Abstract

Several prognostic algorithms were specifically or nonspecifically used for papillary renal cell carcinoma (PRCC). No consensus was reached upon their efficacy of discrimination. We aim to compare the stratifying ability of current models or systems in predicting the risk of recurrence of PRCC. A PRCC cohort consisting of 308 patients from our institution and 279 patients from The Cancer Genome Atlas (TCGA) was generated.

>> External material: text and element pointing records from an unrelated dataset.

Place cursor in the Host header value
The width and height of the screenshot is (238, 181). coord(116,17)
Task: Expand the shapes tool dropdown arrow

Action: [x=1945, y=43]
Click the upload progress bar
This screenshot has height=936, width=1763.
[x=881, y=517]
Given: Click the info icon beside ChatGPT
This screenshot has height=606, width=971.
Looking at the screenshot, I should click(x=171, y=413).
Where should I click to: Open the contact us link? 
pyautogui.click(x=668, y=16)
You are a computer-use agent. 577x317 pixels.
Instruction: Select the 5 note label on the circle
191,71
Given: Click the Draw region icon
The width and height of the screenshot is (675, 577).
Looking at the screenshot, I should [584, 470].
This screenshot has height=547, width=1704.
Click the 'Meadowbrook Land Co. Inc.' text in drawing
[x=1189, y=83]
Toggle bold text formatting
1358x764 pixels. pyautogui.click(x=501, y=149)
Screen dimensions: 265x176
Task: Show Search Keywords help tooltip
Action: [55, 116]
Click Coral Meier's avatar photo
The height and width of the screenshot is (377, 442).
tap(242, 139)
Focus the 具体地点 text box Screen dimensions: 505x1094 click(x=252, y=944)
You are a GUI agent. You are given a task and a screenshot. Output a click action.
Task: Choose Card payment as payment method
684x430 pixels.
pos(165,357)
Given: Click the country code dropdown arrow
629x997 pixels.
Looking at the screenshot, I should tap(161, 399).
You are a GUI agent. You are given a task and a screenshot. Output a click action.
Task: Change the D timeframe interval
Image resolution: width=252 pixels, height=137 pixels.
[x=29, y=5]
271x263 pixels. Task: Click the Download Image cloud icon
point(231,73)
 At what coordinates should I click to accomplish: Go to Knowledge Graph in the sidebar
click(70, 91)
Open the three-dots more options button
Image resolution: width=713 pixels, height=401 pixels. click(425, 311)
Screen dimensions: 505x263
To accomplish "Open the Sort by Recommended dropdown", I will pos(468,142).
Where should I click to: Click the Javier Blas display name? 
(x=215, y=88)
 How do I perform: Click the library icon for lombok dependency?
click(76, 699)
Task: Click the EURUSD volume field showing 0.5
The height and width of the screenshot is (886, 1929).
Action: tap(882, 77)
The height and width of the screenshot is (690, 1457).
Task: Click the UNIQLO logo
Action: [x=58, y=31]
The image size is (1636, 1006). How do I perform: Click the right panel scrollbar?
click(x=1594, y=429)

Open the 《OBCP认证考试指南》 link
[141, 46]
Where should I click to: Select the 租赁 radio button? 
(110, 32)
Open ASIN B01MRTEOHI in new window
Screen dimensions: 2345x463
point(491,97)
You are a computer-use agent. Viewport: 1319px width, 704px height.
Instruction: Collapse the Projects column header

With ISUP grade, TNM classification, UCLA Integrated Staging System (UISS), STAGE, SIZE, GRADE AND NECROSIS (SSIGN), Leibovich model and VENUSS system, recurrence-free survival (RFS), disease-specific survival (DSS) and overall survival (OS) were studied using Kaplan-Meier method and concordance index (c-index) was compared. Differences between risk groups in gene mutation and infiltration of inhibitory immune cells were studied with TCGA database. All the algorithms were able to stratify patients in RFS as well as DSS and OS (all P < 0.001). VENUSS score and risk group generally had the highest and balanced c-index (0.815 and 0.797 for RFS). ISUP grade, TNM stage and Leibovich model had the lowest c-indexes in all analysis. Among the 25 most frequently mutated genes in PRCC, eight had different mutation frequency between VENUSS low- and intermediate-/high-risk patients and mutated KMT2D and PBRM1 resulted in worsened RFS (P = 0.053 and P = 0.007). Increased Treg cells in tumors of intermediate-/high- risk patients were also identified. VENUSS system showed better predictive accuracy in RFS, DSS and OS compared with SSIGN, UISS and Leibovich risk models. VENUSS intermediate-/high-risk patients had increased frequency of mutation in KMT2D and PBRM1 and increased infiltration of Treg cells.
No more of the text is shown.